Wunderbar! Wir haben eine Klarstellung, jetzt ist alles klar. Oder war es vorher schon recht klar? Egal.

Wer möchte, schaut sich die Geschichte hier an:

https://www.ml24.at/archiv/interessantes-archiv/9386-klarstellung-der-3-mondseelandgemeinden-9386

Abgesehen davon, dass sich die drei Landgemeinden (Quatsch) gegen eine ergebnisoffene Studie über die Zusammenarbeit der vier Mondseelandgemeinden sträuben, schräg genug, schreiben sie auch noch einen wichtigen Satz:

„Vergessen scheint in Mondsee ebenso die von allen vier Gemeinden (Quatsch) im Nachgang zum Gespräch mit LR Hiegelsberger getroffene Vereinbarung, dass man für die Entwicklung gemeinsamer Zukunftsprojekte eben nicht die Dienste von Dr. Stöbich in Anspruch nehmen wird.“

Geben wir uns doch bitte ganz entspannt diesen Satz! Was bedeutet das in unserer modernen Demokratie? Worauf basiert dieses Gespräch und sein Ergebnis?

Zuerst gilt es aber das (Quatsch) zu klären: Im Text wird immer von den „Landgemeinden“ gesprochen. In Wahrheit aber sind das nur die Bürgermeister der Landgemeinden. Aufgrund einer unabhängigen Studie sehen das die Bürger ganz anders: Und die Bürger sind die Gemeinde.

Die Marktgemeinde Mondsee hat in einem gültigen Gemeinderatsbeschluss den Willen und die nicht unwesentlichen Mittel für eine unabhängige Studie über die Möglichkeiten der Zusammenarbeit der vier Gemeinden beschlossen. Hier hat also der Bürgermeister des Marktes Mondsee, wir glauben, dass ihn das gar nicht wesentlich stört, die Verpflichtung das umzusetzen.

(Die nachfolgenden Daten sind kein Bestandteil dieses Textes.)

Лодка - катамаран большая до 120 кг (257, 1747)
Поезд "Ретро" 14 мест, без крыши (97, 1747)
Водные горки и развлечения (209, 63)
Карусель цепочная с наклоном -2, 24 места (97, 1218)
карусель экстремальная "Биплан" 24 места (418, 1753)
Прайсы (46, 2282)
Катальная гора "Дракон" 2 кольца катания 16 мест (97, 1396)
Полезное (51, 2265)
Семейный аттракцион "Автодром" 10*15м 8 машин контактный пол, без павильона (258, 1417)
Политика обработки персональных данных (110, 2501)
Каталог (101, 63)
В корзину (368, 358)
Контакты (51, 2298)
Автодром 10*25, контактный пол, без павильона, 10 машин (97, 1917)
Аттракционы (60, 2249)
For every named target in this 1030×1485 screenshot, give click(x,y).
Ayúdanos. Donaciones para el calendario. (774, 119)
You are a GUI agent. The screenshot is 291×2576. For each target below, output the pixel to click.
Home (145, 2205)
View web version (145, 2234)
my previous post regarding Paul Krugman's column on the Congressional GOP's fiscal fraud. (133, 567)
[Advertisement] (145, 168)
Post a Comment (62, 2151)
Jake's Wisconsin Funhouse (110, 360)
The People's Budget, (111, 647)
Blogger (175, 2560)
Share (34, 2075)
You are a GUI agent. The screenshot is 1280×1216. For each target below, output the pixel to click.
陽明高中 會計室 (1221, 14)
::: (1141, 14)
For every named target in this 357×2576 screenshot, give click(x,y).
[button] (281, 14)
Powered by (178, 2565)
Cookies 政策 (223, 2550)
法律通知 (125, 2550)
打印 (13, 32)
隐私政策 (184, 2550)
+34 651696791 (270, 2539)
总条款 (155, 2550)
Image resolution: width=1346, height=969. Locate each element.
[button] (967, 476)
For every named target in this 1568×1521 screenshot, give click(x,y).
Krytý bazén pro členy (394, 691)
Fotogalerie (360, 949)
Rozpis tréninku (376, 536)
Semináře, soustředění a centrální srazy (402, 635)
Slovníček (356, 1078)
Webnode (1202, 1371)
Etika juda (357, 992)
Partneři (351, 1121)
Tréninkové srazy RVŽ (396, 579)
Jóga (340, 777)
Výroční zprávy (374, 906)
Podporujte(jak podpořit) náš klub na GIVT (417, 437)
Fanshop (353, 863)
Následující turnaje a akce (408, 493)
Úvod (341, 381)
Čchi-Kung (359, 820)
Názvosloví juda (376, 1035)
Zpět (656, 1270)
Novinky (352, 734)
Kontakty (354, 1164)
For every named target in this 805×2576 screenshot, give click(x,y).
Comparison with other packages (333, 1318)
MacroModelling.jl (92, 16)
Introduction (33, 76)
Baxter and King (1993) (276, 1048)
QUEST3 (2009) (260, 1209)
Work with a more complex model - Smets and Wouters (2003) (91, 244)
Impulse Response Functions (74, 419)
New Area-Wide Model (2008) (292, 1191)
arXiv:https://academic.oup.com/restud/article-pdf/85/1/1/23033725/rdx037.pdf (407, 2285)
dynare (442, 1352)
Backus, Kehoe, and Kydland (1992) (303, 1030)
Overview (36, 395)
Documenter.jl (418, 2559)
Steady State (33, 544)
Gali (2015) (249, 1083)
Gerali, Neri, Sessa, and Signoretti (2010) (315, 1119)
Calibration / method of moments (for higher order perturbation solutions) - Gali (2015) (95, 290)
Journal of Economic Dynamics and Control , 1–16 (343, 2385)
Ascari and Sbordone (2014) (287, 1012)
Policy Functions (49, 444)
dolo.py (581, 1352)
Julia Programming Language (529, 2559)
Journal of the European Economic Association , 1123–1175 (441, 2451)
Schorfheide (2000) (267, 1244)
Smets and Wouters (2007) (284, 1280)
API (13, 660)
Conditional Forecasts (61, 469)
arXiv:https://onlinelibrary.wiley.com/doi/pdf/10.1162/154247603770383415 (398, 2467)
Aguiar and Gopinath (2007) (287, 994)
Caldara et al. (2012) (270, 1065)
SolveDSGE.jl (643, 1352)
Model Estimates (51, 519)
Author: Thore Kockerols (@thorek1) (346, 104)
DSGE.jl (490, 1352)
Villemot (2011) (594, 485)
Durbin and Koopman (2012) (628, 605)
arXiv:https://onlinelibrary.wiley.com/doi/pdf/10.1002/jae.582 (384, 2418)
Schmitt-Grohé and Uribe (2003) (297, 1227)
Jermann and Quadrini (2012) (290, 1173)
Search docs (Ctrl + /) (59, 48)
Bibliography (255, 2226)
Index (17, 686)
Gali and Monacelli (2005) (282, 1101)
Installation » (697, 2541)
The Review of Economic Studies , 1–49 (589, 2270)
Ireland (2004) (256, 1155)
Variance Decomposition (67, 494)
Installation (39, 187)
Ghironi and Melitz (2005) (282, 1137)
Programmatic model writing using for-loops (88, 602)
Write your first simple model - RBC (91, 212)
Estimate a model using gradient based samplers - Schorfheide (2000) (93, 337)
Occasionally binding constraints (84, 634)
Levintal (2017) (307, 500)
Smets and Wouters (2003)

Jetzt setzen sich Gemeindevertreter der ÖVP mit Herrn Hiegelsberger von der ÖVP zusammen, und wollen beschließen, dass ihnen der Beschluss des Gemeinderats wurscht ist. Wirklich? So im stillen Kämmerlein? Bindend? Bindend für wen? Basierend auf was? Wie kommen sie dazu?

Guter Rat ist nun teuer. Daher lassen die Bürgermeister der Landgemeinden eine Klarstellung schreiben, die ja einiges klar stellt. Und zugleich versucht man die Arbeit von Frau Stöbich bestmöglich zu behindern. So bekommt sie keine Daten, auch nicht die, die ohnedies öffentlich sind. Wer immer dies liest, kann sich selbst die Frage stellen, warum machen die Bürgermeister der Landgemeinden das und ist das im Jahr 2019 zeitgemäß? Oder fürchten sie so sehr das Ergebnis der Studie?

Würden sie aus lauterer Motivation handeln, sie würden Frau Stöbich helfen und das Ergebnis diskutieren und möglicherweise umsetzen. Was genau hindert sie daran?

Wollen wir als Bürger so vertreten werden?